CameronBieganek · May 22, 2024, 7:22pm

The first question to ask is whether your code such as sum([t.price for t in portfolio.trades]) is performance critical or not. If it’s not, then this might be premature optimization.

If performance is critical, then StructArrays.jl might be one option to look at.

Along the lines of the SumTypes.jl recommendation from @gdalle, you can make the Trade type completely concrete by squishing all the Asset structs into the Trade struct:

@enum Asset Stock Bond FxSpot

struct Trade
    side::LongShort
    asset::Asset
    symbol::String
    company::Int64
    currency::String
    ccy_pair::String
    notional::Float64
    quantity::Float64  
    price::Float64
    trade_date::DateTime
end

Then you would need some branching logic at various places in your code, and default values for asset related fields when those fields are not applicable to the current instance. It’s not very pretty, but it gets the job done.

Otherwise, something like your Portfolio struct with Vector fields is not a bad way to go either.

AUK1939 · May 22, 2024, 7:27pm

Thanks, Yes this is performance critical

So far the two solutions are to use a wider class with an enum or use SumTypes.jl.

I’m stuggling to see how to implement the SumTypes.jl solution. Could you provide some hints?

Thanks

simsurace · May 22, 2024, 7:53pm

I wonder why your assets are mutable. Isn‘t an asset with different fields a different asset? Depending on what you do in your loop over assets, mutability could have a non-negligible cost.

AUK1939 · May 22, 2024, 8:04pm

Good point, I’ll see if I can refactor this, but I think the main bottleneck right now is type instability in the solution

sgaure · May 22, 2024, 8:35pm

Have you tried defining Trade with instrument::Asset instead of with a parameter?
I tried a small example, with a sum like you suggested. It ran about 40 times faster than with the parametrized Trade.
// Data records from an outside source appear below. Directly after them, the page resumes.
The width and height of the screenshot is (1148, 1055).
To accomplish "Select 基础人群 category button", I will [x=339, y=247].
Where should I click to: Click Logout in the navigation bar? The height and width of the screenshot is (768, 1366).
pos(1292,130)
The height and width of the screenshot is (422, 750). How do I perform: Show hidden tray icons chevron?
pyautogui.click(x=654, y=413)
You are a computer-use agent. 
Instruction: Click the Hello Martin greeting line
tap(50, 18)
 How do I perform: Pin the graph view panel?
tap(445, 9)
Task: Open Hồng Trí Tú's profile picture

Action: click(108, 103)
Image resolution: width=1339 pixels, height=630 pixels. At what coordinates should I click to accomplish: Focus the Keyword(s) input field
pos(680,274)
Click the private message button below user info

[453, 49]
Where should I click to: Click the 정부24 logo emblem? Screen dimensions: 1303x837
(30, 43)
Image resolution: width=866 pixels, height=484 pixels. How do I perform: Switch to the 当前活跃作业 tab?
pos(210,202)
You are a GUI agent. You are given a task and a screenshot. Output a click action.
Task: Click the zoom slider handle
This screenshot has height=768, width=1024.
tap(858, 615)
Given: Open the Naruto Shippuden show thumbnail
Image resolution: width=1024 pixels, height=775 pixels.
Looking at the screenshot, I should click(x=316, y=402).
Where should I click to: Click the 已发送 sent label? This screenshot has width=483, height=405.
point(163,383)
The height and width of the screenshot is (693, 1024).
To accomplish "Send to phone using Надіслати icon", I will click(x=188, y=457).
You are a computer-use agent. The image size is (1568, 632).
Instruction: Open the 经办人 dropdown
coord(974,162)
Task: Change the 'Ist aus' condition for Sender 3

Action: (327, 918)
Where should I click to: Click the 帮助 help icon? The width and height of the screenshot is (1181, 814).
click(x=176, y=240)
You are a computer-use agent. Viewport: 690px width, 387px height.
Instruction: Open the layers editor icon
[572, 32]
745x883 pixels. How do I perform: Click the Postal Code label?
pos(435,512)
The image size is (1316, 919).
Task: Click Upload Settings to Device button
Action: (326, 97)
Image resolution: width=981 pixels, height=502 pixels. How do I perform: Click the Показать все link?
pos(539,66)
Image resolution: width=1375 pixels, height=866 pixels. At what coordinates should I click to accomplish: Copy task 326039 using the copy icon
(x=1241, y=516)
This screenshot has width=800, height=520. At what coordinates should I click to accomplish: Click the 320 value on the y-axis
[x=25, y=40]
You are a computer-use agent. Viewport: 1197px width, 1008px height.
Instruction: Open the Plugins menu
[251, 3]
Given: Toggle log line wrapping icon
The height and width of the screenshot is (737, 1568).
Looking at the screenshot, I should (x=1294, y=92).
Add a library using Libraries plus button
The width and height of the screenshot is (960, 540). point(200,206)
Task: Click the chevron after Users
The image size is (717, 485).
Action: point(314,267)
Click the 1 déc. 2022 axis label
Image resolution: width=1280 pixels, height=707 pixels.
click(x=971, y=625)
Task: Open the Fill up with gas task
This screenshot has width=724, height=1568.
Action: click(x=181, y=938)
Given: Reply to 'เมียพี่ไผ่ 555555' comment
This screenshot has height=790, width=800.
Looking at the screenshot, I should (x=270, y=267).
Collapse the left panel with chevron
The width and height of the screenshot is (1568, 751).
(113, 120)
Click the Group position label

However, this could be because there are only three subtypes of Asset.

j-fu · May 22, 2024, 8:36pm

You can try to leverage union splitting. Define a union type of all possible trades and use this to declare your vector.
Here is an example:

using BenchmarkTools

N=100
struct A{T}
    a::T
end

function myfill!(X)
    for i=1:length(X)
        if i%3==0
            X[i]=A(Int16(i))
        elseif i%3==1
            X[i]=A(Int32(i))
        elseif i%3==2
            X[i]=A(Int64(i))
        end
    end
end

function mysum(X)
    s::Int64=0
    for x in X
        s+=x.a
    end
    s
end

VA=Vector{A}(undef,N)
myfill!(VA)
@show mysum(VA)
@btime mysum(VA)

const U=Union{A{Int16}, A{Int32}, A{Int64}}
VU=Vector{U}(undef,N)
myfill!(VU)
@show mysum(VU)
@btime mysum(VU)

It gives

mysum(VA) = 5050
3.109 μs (138 allocations: 2.16 KiB)
mysum(VU) = 5050
106.416 ns (1 allocation: 16 bytes)

I wrote about union splitting here.

Tortar · May 22, 2024, 9:18pm

you can also use MixedStructTypes.jl (soon it will be renamed DynamicSumTypes because I think it’s a better name) which should have the same performance of SumTypes.jl because it is based on that (or sometimes even a bit more because you have also another option which I explain below) but it’s very simple to work with, e.g. in your case:

using Dates, MixedStructTypes

abstract type AbstractAsset end

@sum_structs Asset <: AbstractAsset begin
	mutable struct Stock
	    symbol::String
	    company::Int64
	end
	mutable struct Bond
	    symbol::String
	    currency::String
	end
	mutable struct FxSpot
	    ccy_pair::String
	    notional::Float64
	end
end

abstract type AbstractTrade end

@enum LongShort Long Short

struct Trade <: AbstractTrade
    side::LongShort
    instrument::Asset
    quantity::Float64  
    price::Float64
    trade_date::DateTime
end

you can also use @compact_structs in the same way which implements internally instead the strategy @CameronBieganek mentioned. You work with them almost as with any other Julia type in the sense that you can dispatch on any signature containing them with the help of a macro, e.g. you can do:

@dispatch price(::Stock) = 1000
@dispatch price(::Bond) = 2000
@dispatch price(::FxSpot) = 3000

this avoids static pattern-matching. So that you can now simply do sum(price(t.instrument) for t in portfolio.trades).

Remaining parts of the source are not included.